Exactly the lines from the one with "Screen dimensions: 1270x952" through the end of the data below must be set down, and no pictures with them.
----- Provided data -----
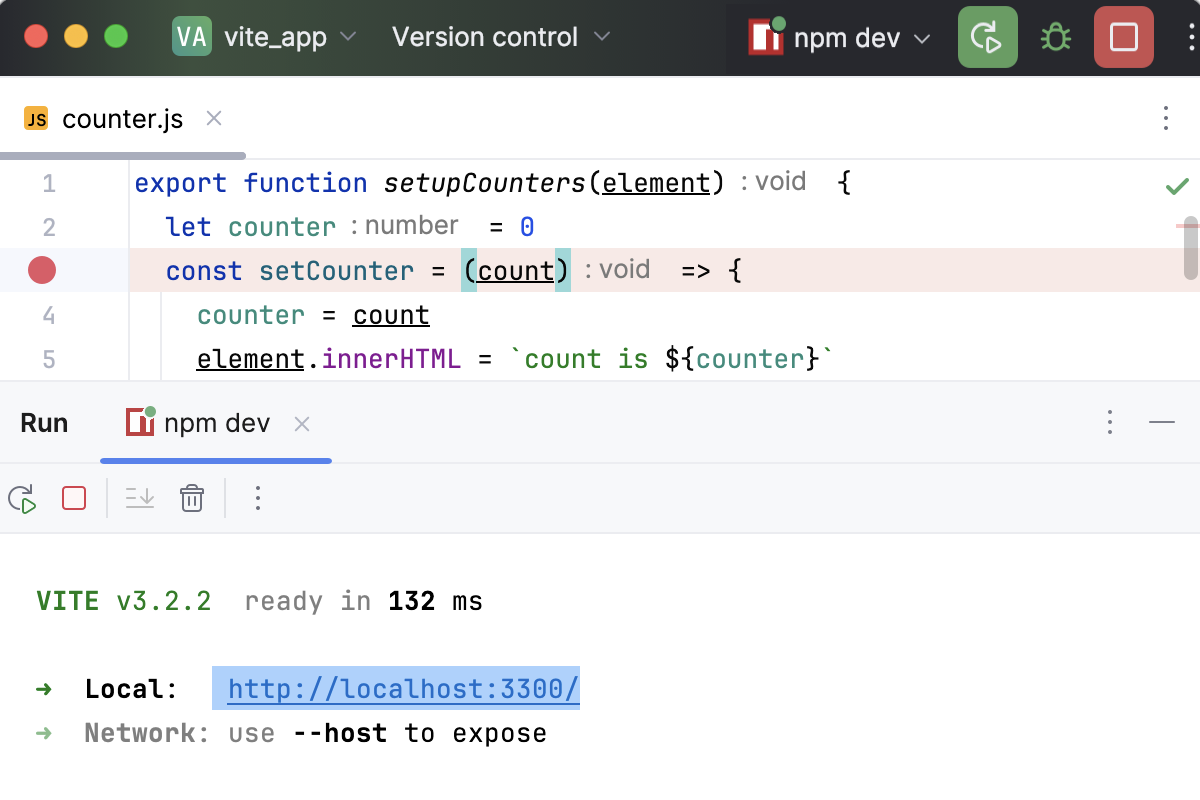Viewport: 1200px width, 800px height.
Task: Enable scroll to end in the console
Action: (140, 498)
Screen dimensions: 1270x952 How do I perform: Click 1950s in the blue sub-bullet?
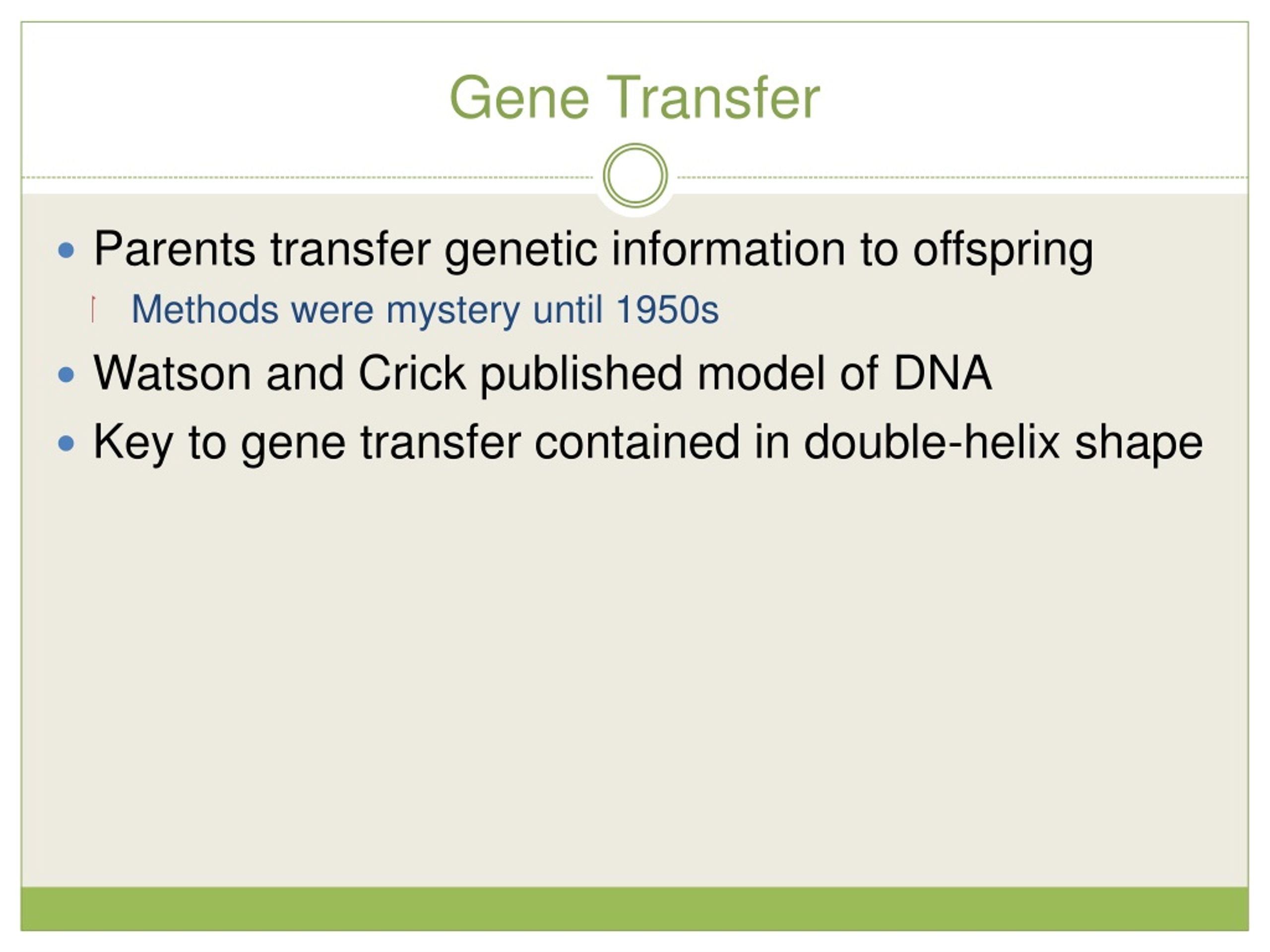[667, 310]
-----
*Result of this exercise*:
Screen dimensions: 1270x952 How do I perform: Click 1950s in the blue sub-bullet?
[667, 310]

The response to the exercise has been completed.